Rogers propose néanmoins au CRTC d’instaurer pour les médias numériques un système de contribution au contenu canadien similaire à celui en vigueur pour les chaînes de télé. Rogers estime que l’entente de 500 millions sur cinq ans conclue entre Netflix et le gouvernement fédéral est « quelque peu inadéquate ». Rogers propose un système selon lequel Netflix paierait environ 230 millions par an en contenu canadien.
« Continuer d’accabler les diffuseurs avec un cadre réglementaire duquel les médias numériques ont été exemptés n’est plus un modèle juste ou raisonnable. »
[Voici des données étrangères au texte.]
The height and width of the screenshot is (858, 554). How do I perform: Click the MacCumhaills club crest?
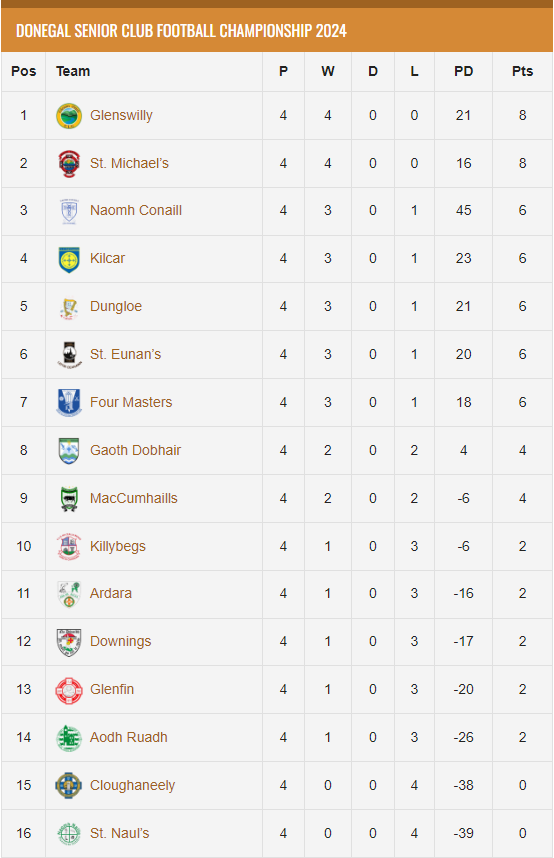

— Rogers, dans la demande au CRTC
Rogers suggère que les médias numériques faisant des revenus annuels supérieurs à 100 millions de dollars aient à contribuer à du contenu canadien. Le taux initial serait de 15 % des revenus, jusqu’à 30 % des revenus pour une entreprise générant des revenus annuels de 750 millions. À titre de comparaison, Rogers, Bell et Corus doivent dépenser en contenu canadien 30 % des revenus annuels de leurs chaînes de télé anglophones. Du côté francophone, ce pourcentage varie de 26 % à 45 %.
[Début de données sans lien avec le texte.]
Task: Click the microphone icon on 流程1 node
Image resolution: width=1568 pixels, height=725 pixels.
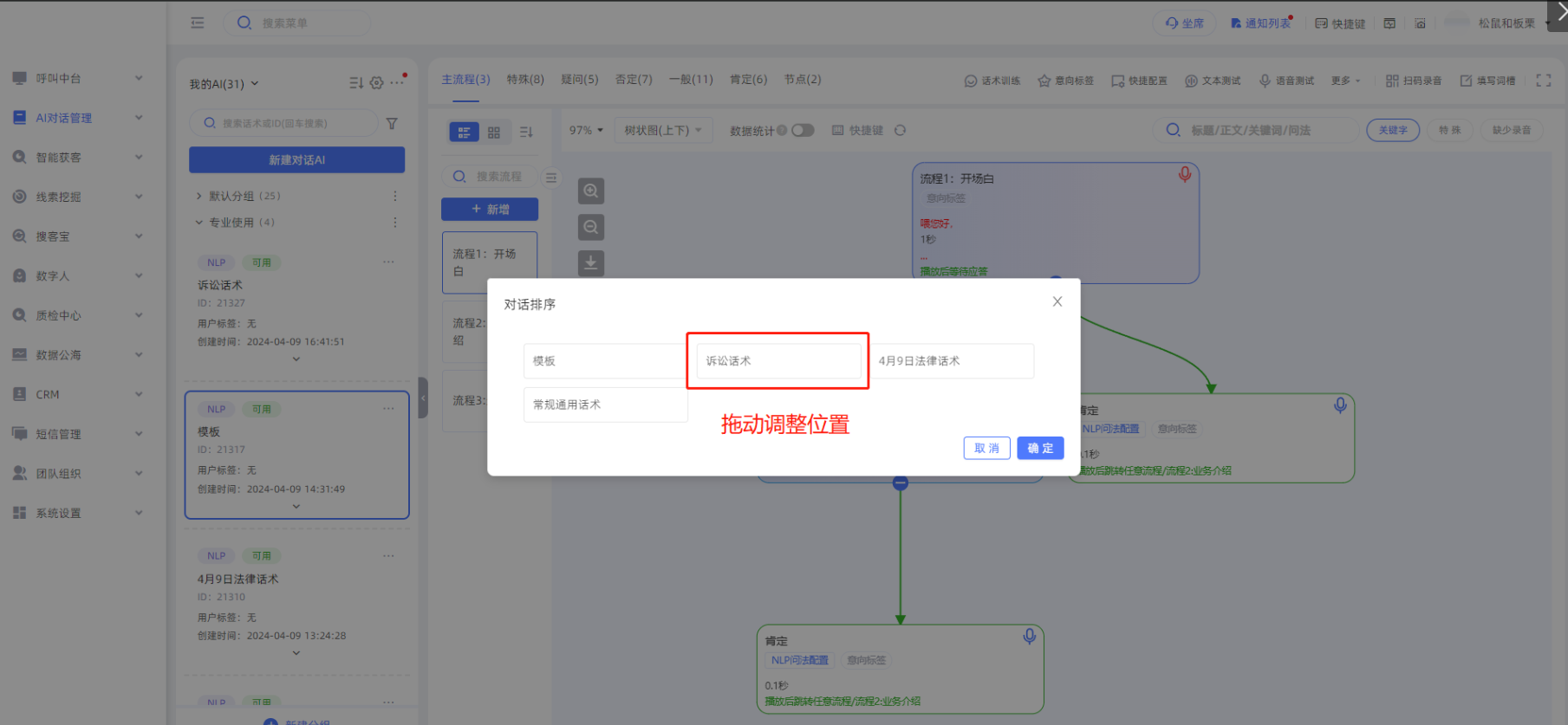Action: coord(1184,175)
Citant un rapport de la Banque Scotia, Bell (BCE) estime que Netflix a environ 6 millions d’abonnés au Canada, soit plus de deux fois plus d’abonnés que Bell. « Si Netflix était considérée comme une entreprise de distribution de contenu, elle serait la plus grande entreprise du genre au pays, écrit Bell au CRTC. […] Nous ne pouvons plus prétendre que ces services en ligne ne concurrencent pas les diffuseurs traditionnels. »
Québecor contre
Depuis l’automne dernier, Québecor – son grand patron Pierre Karl Péladeau en tête – dénonce sur toutes les tribunes la décision du gouvernement Trudeau de continuer à ne pas forcer les entreprises étrangères comme Netflix à percevoir la TPS sur leurs abonnements au Canada. « [Une décision] au détriment des artisans de notre télé. On ne peut pas laisser faire ça. […] Pour notre culture, notre télé doit rester forte », a dit M. Péladeau dans le cadre d’une campagne publicitaire du Groupe TVA.
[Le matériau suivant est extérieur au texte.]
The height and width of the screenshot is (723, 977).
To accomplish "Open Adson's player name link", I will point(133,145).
Or, sur le plan de la réglementation des télécoms, Québecor ne veut pas que Netflix soit obligé de financer du contenu canadien comme le font les chaînes canadiennes de télé. Au contraire : Québecor demande plutôt au CRTC d’aller « vers la déréglementation et l’allègement réglementaire » pour les groupes télé comme le Groupe TVA, « afin de concurrencer à armes égales ces entreprises étrangères qui ne sont assujetties à aucune obligation réglementaire ou fiscale », écrit Québecor au CRTC.
« Au lieu de réglementer les services étrangers, nous avons toujours demandé au CRTC de faire confiance aux entreprises locales. »
— Québecor
Telus a essentiellement la même position que Québecor. Les deux entreprises de télécoms estiment entre autres qu’il est loin d’être sûr que le CRTC pourrait obliger les géants étrangers comme Netflix à se soumettre aux règles canadiennes.
Bell et Rogers sont aussi en faveur d’un assouplissement réglementaire général du milieu des télécoms, mais les deux entreprises croient que Netflix doit aussi être réglementé.
« Absurde », disait Péladeau en 2009
En 2009, le « Big 3 » et Québecor demandaient de façon unanime au CRTC de laisser les médias numériques opérer sans réglementation.
« Vouloir réglementer les nouveaux médias sur une base géographique est aussi absurde que de penser pouvoir combattre les gaz à effet de serre à l’intérieur de frontières », disait Pierre Karl Péladeau, président et chef de la direction de Québecor, lors d’une audience du CRTC en mars 2009.
En 2009, le CRTC a renouvelé les ordonnances d’exemption des médias numériques. Un an plus tard, Netflix faisait son entrée au Canada.